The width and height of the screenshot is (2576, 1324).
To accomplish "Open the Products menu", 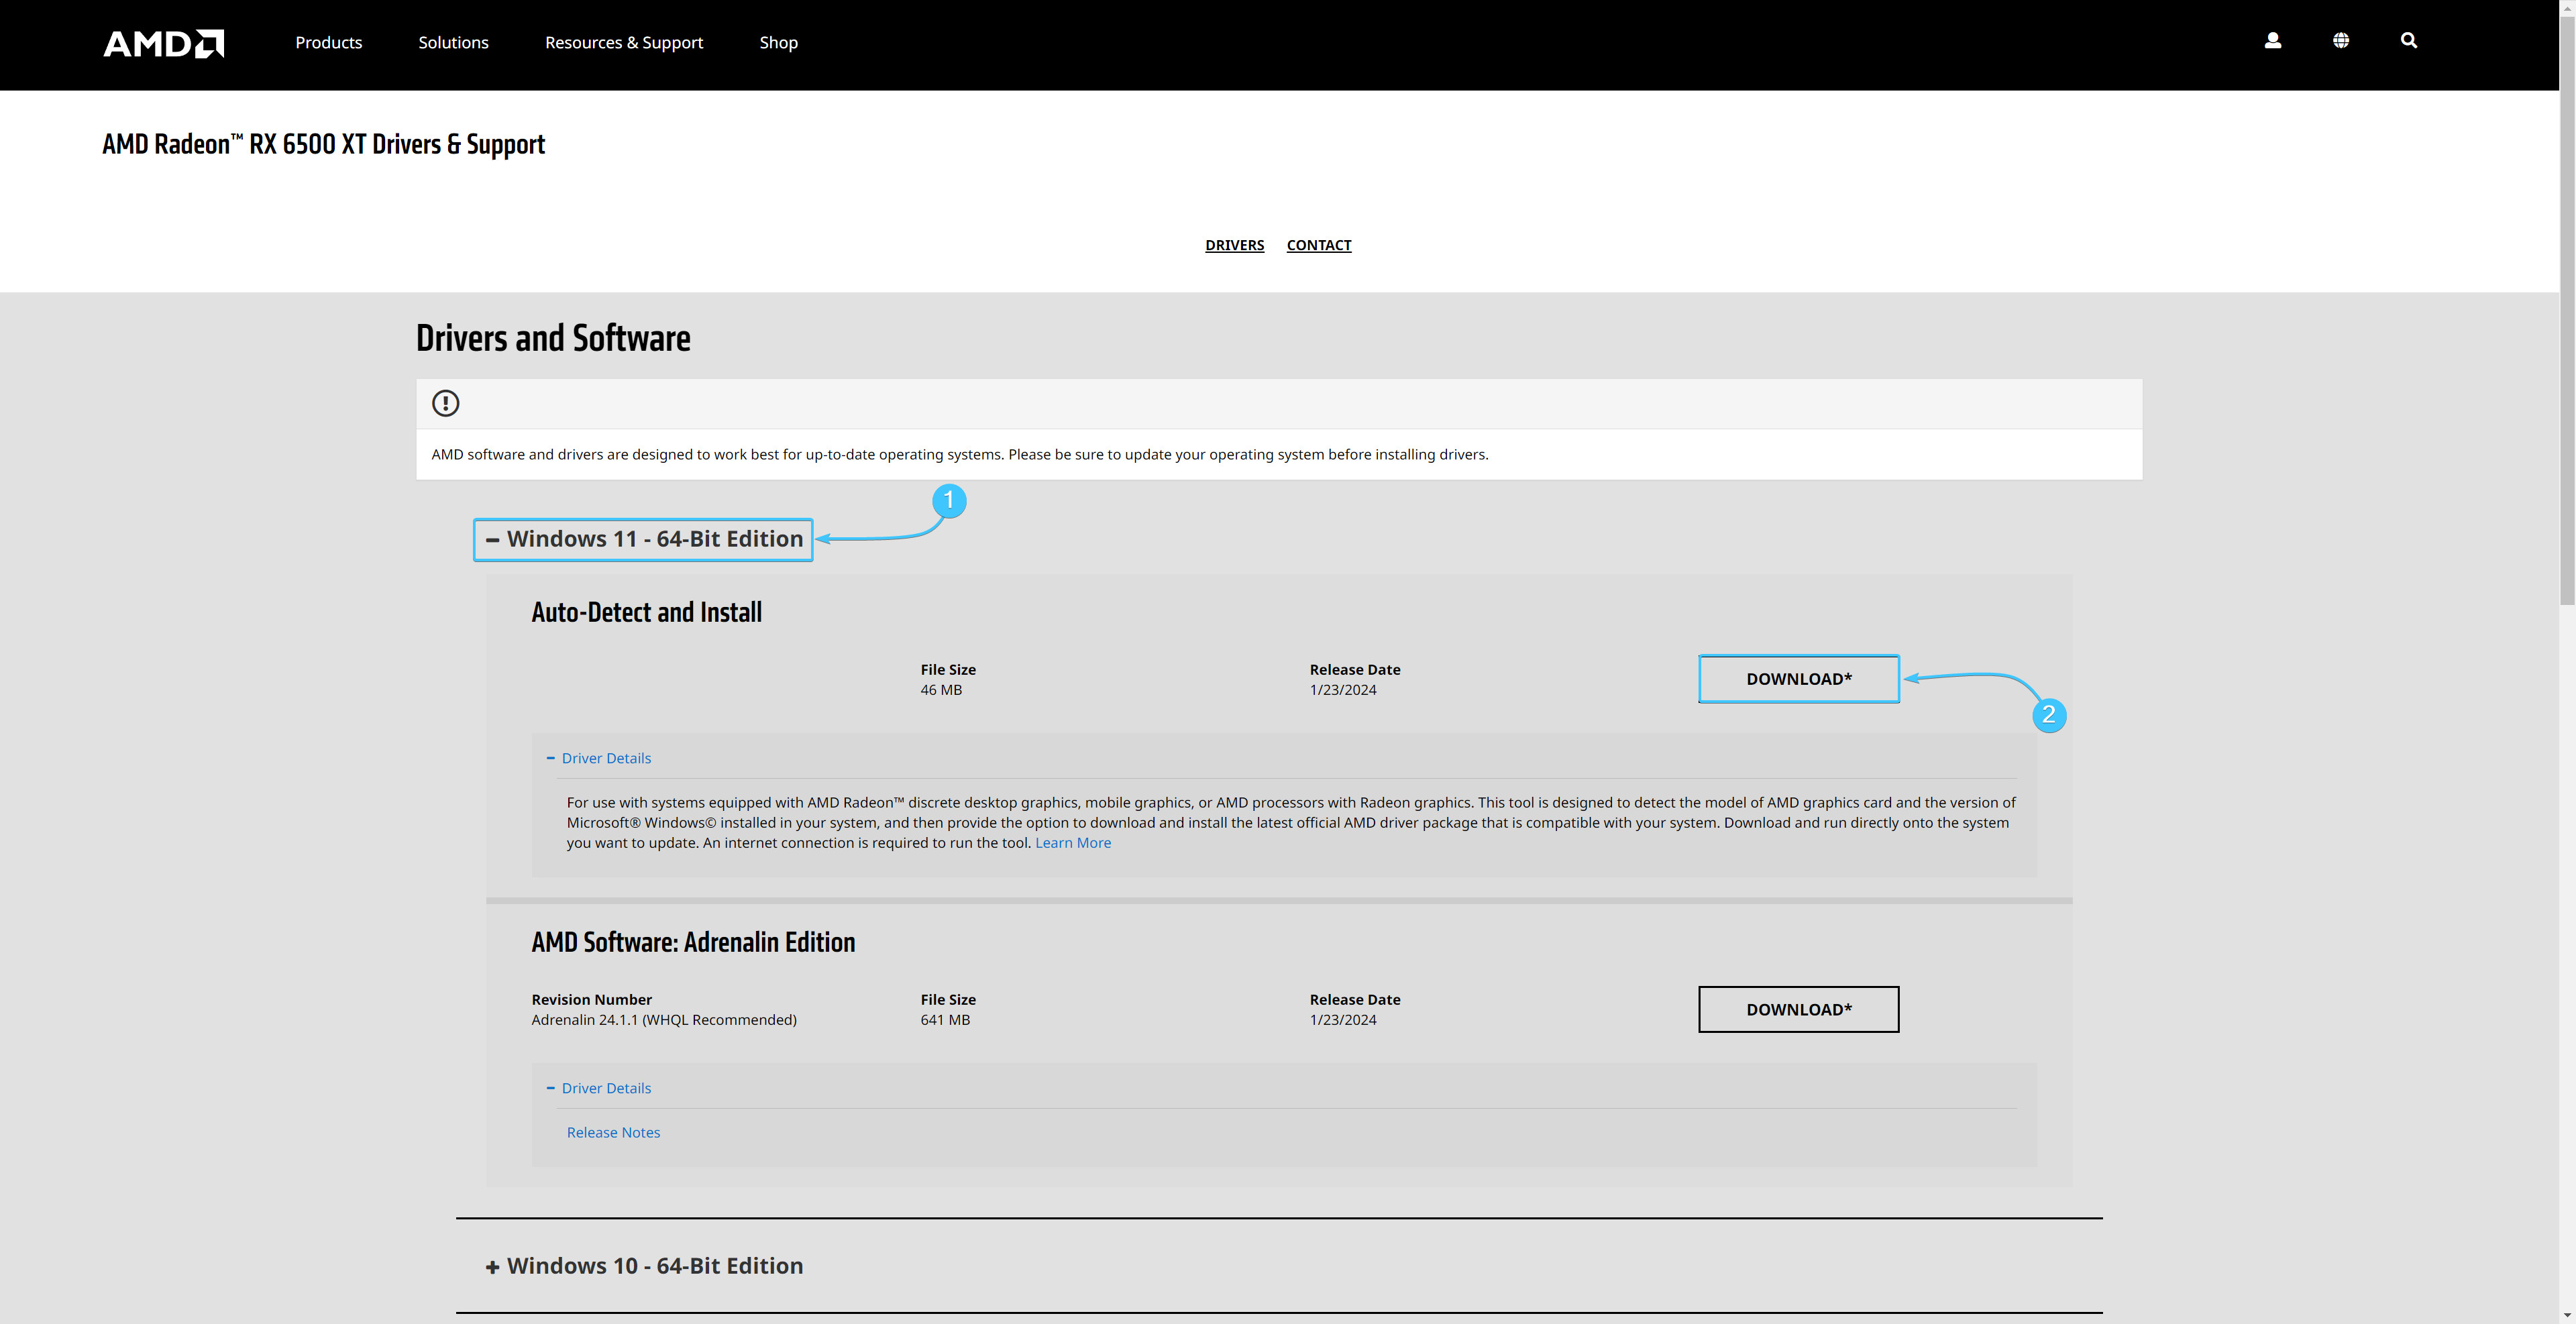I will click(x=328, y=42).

---

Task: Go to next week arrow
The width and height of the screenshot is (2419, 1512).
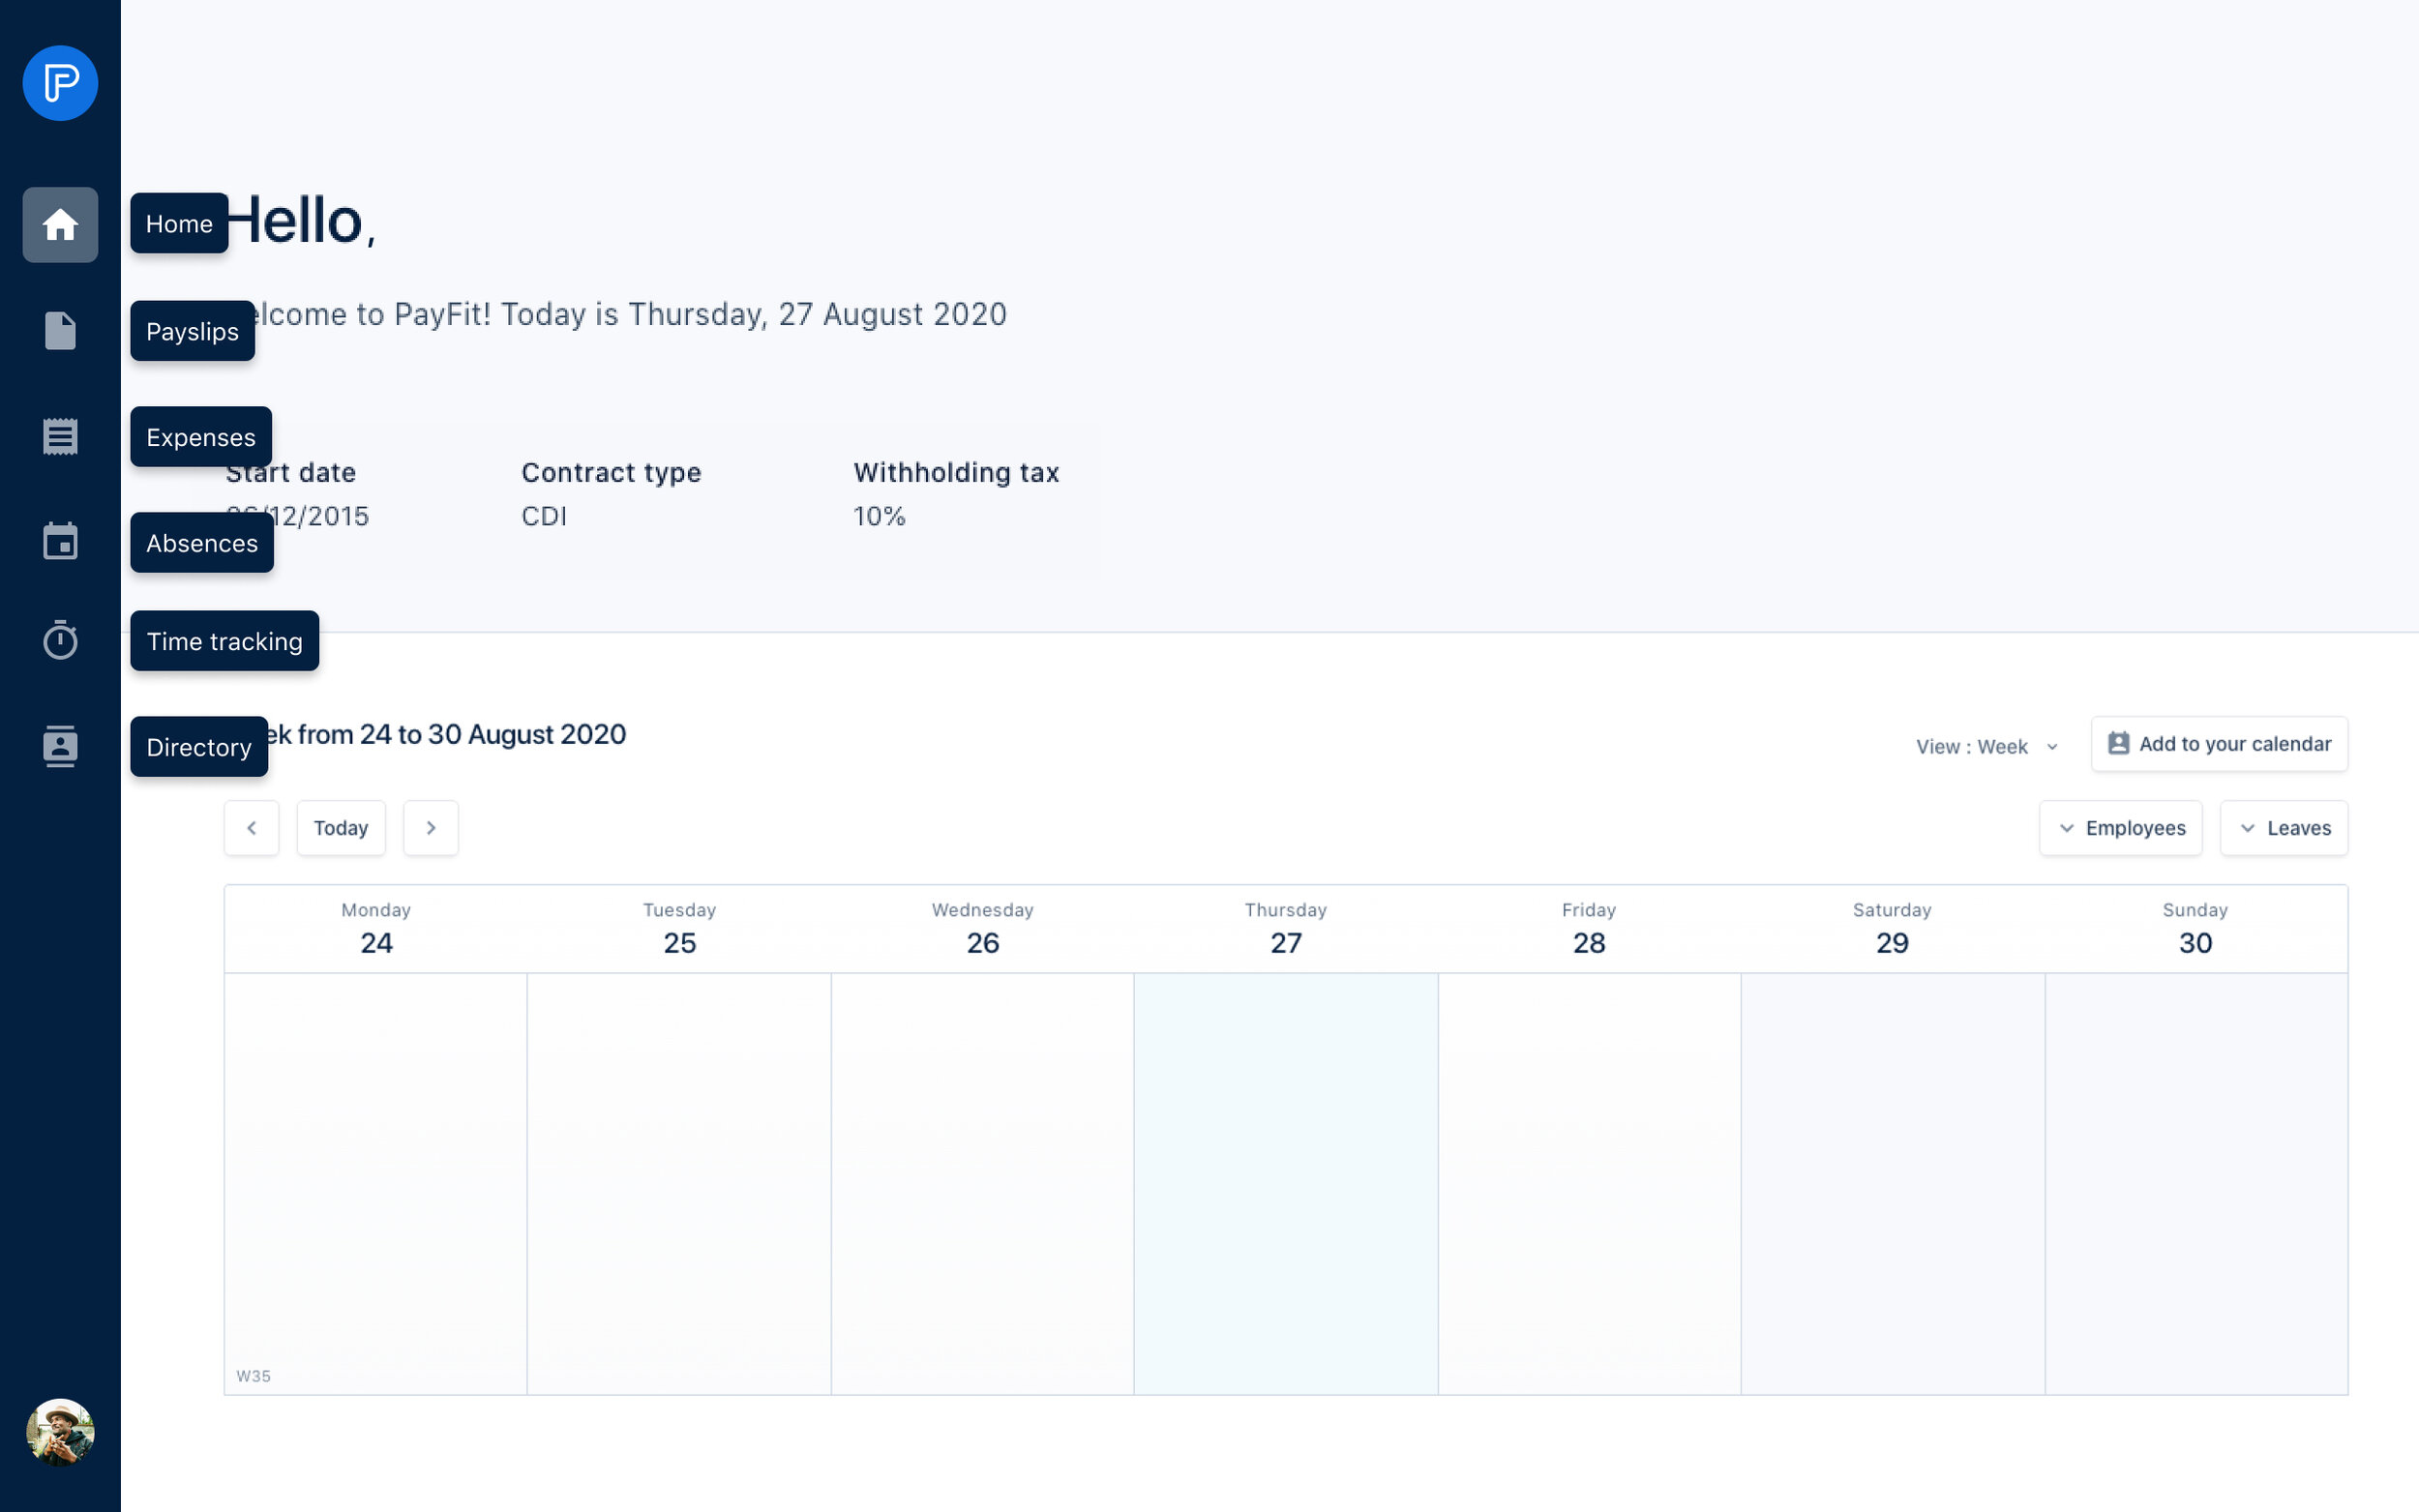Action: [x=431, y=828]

---

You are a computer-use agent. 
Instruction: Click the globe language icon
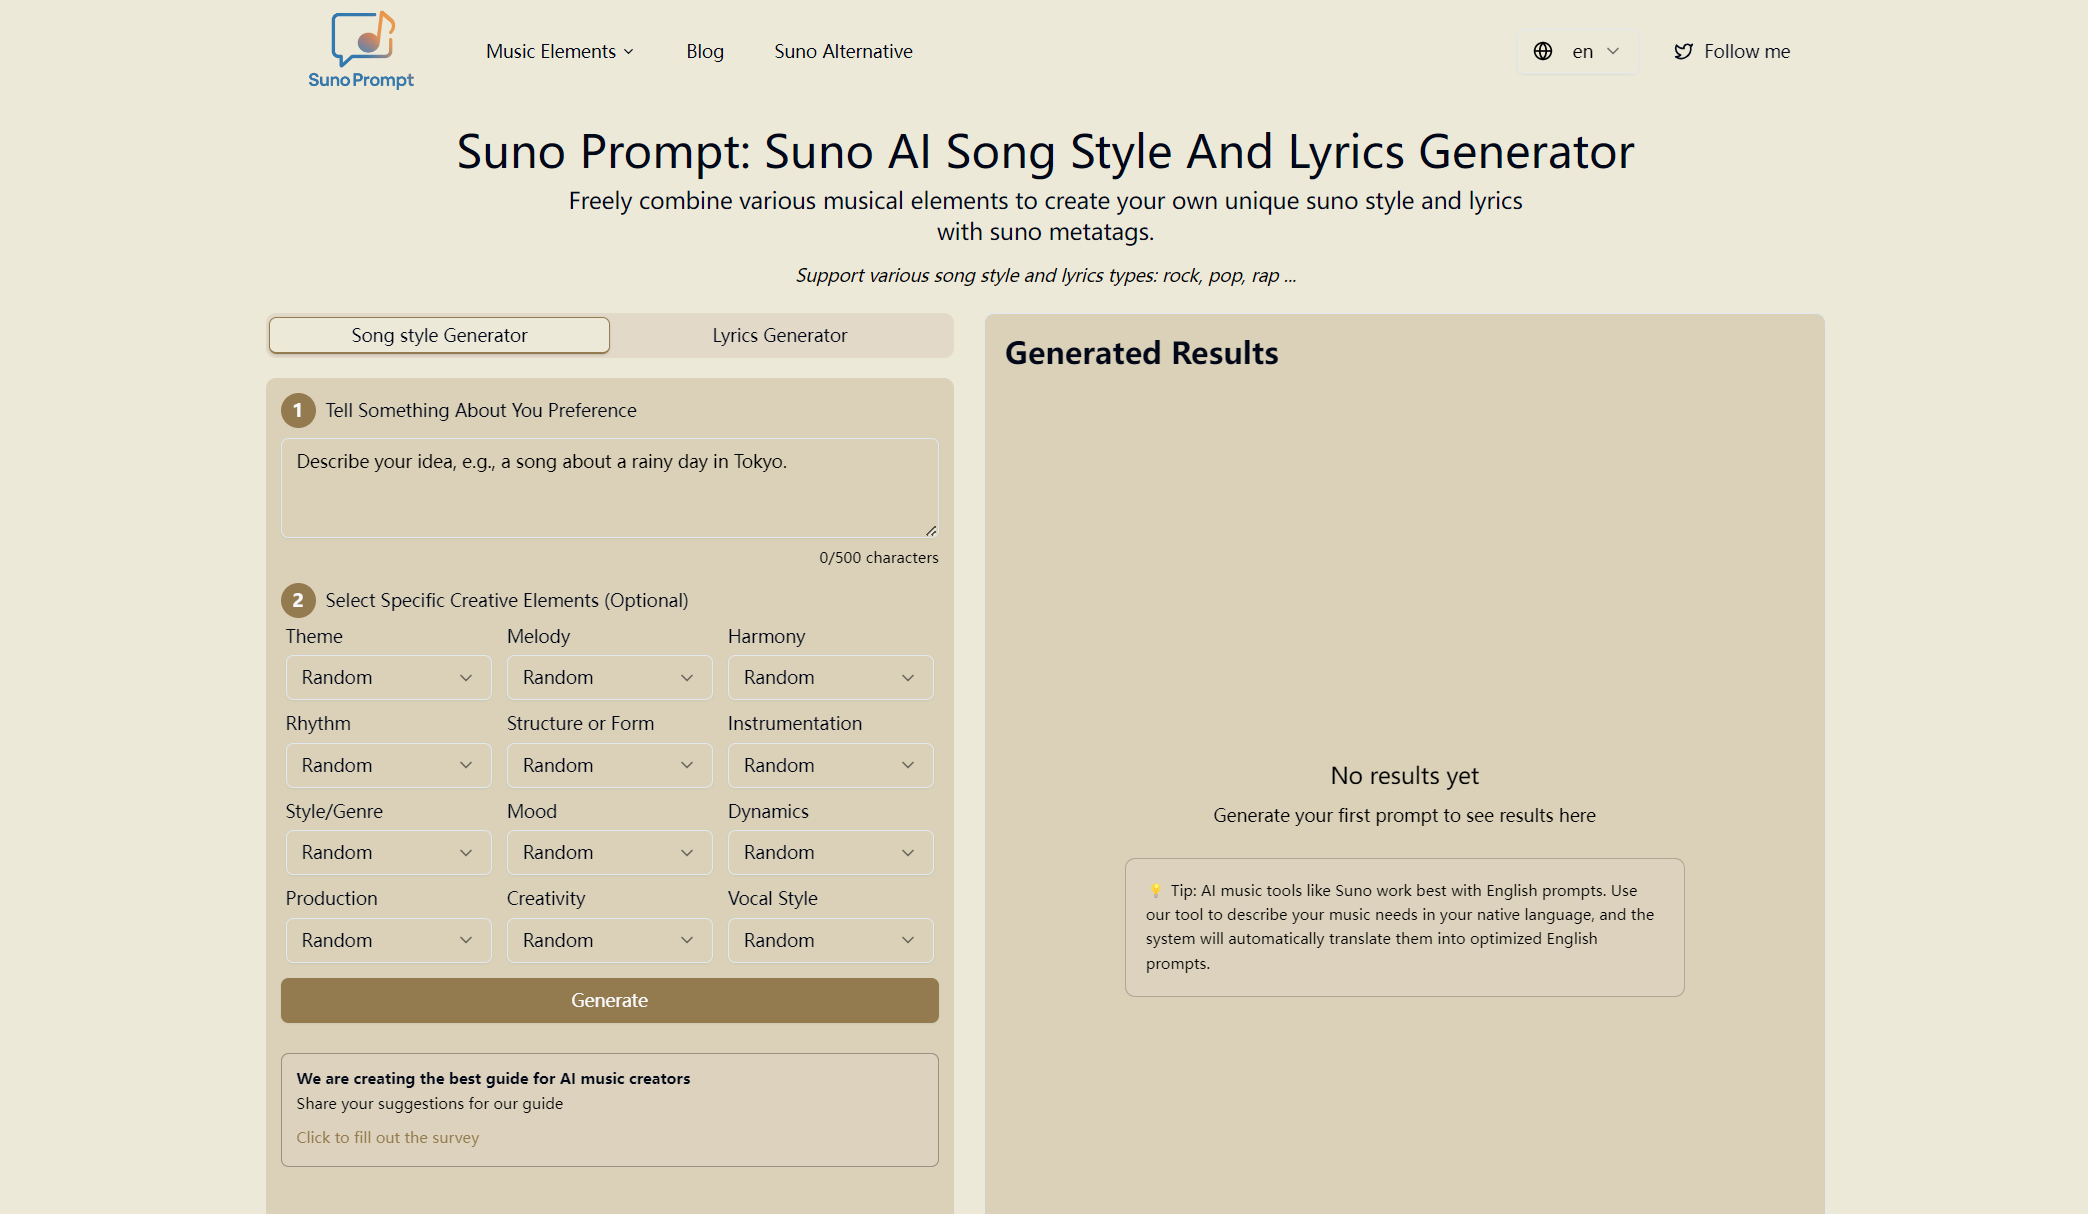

---

__TASK ITEM__: Your answer must consist solely of the lines above between the line holding "You are a computer-use agent." and the line holding "Instruction: Click the globe language icon", inclusive, copied exactly.

__ANSWER TO THIS EXERCISE__:
You are a computer-use agent. 
Instruction: Click the globe language icon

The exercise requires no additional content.